Question

2sin^2 beta + 4cos(alpha +beta)sin alpha. sin beta + cos 2 ( alpha + beta)=​

Answer 1

Answer:

$Cos2\alpha$

Step-by-step explanation:

Here, we have to find out the value of

$2Sin^{2}\beta+4Cos(\alpha+\beta)Sin\alpha .Sin\beta +Cos2(\alpha+\beta)$

Now, we will calculate it.

$2Sin^{2}\beta+4Cos(\alpha+\beta)Sin\alpha .Sin\beta +Cos2(\alpha+\beta)$

=$(1-Cos2\beta)+4(Cos\alpha .Cos\beta -Sin\alpha .Sin\beta).Sin\alpha .Sin\beta+Cos2(\alpha+\beta)$

We have applied the following formulas:

$Cos2\beta=1-2Sin^{2}\beta$  ..... (1)and

$Cos(\alpha+\beta)=Cos\alpha .Cos\beta -Sin\alpha .Sin\beta$..... (2)

=$(1-Cos2\beta)+4Sin\alpha ,Cos\alpha .Sin\beta .Cos\beta -4Sin^{2}\alpha.Sin^{2}\beta  +Cos(2\alpha+2\beta)$

=$(1-Cos2\beta)+Sin2\alpha  Sin2\beta -(1-Cos2\alpha ).(1-Cos2\beta)+Cos(2\alpha+2\beta)$

We have applied the formula (1) and

$Sin2\alpha =2Sin\alpha Cos\alpha$ ....(3)

=$1-Cos2\beta +Sin2\alpha .Sin2\beta -1-Cos2\alpha.
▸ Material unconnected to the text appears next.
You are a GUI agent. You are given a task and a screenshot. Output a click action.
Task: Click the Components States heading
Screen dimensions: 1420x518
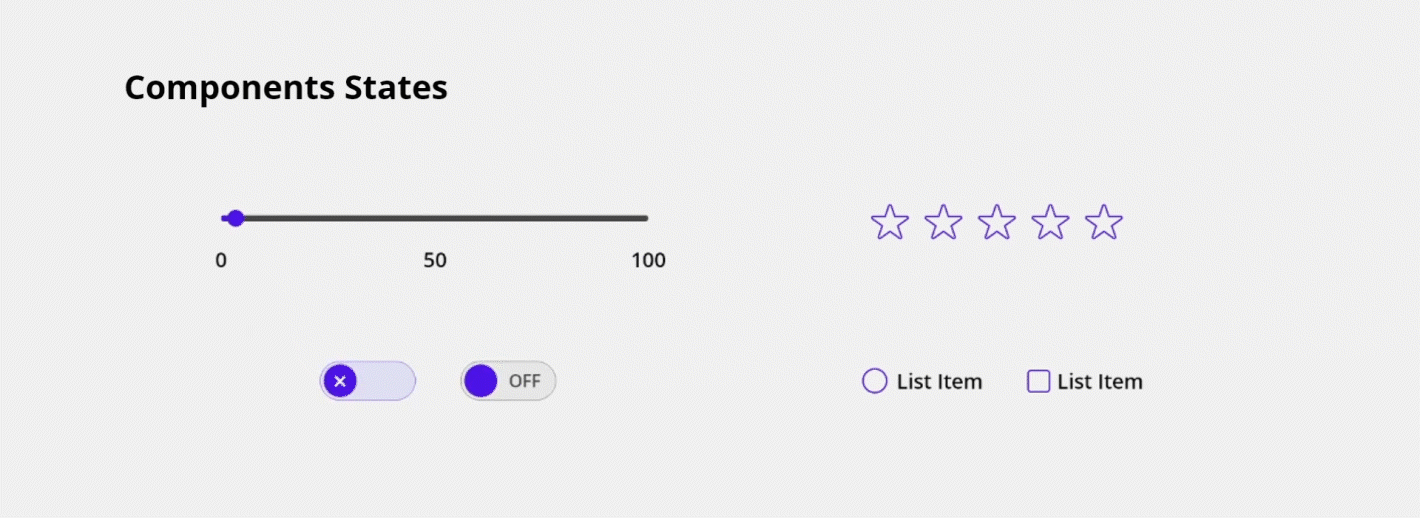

Cos2\beta +Cos2\alpha +Cos2\beta +Cos2\alpha .Cos2\beta -Sin2\alpha .Sin2\beta$

Here we applied formula (2).

=$Cos2\alpha$

(Answer)

Answer 2

Answer:

$2 \sin ^{2} \beta+4 \cos (\alpha+\beta) \sin \alpha \sin \beta+\cos 2(\alpha+\beta)=\cos 2 \alpha$

Given Data:  

$2 \sin ^{2} \beta+4 \cos (\alpha+\beta) \sin \alpha \sin \beta+\cos 2(\alpha+\beta)$

Step 1:

= $2 \sin ^{2} \beta+4 \cos (\alpha+\beta) \sin \alpha \sin \beta+\cos 2(\alpha+\beta)$

We know that $\cos 2 \theta=\cos ^{2} \theta-1$

$\theta=\alpha+\beta$

Step 2:

$2 \sin ^{2} \beta+4 \cos (\alpha+\beta) \sin \alpha \sin \beta+\cos ^{2}(\alpha+\beta)-1$

$2 \sin ^{2} \beta-1+2 \cos (\alpha+\beta)(2 \sin \alpha \sin \beta+\cos (\alpha+\beta))$

$-\left(1,1-2 \sin ^{2} \beta\right)+2 \cos (\alpha+\beta)(2 \sin \alpha \sin \beta+2 \cos \alpha \cos \beta)-\sin \alpha \sin \beta$

$-\cos 2 \beta+2 \cos (\alpha+\beta) \cos (\alpha-\beta)$

Step 3:

We know that 2 \cos A \cos B=\cos (A+B)+\cos (A-B)  (Apply this formulae in the below expression)

$=-\cos 2 \beta+\cos (\alpha+\beta+\alpha-\beta)+\cos (\alpha+\beta-\alpha+\beta)$………….. (-α and+α gets cancelled)

$=-\cos 2 \beta+\cos 2 \alpha+\cos 2 \beta$

Step 4:

$2 \sin ^{2} \beta+4 \cos (\alpha+\beta) \sin \alpha \sin \beta+\cos 2(\alpha+\beta)$

$=\cos 2 \alpha$

Hence Proved.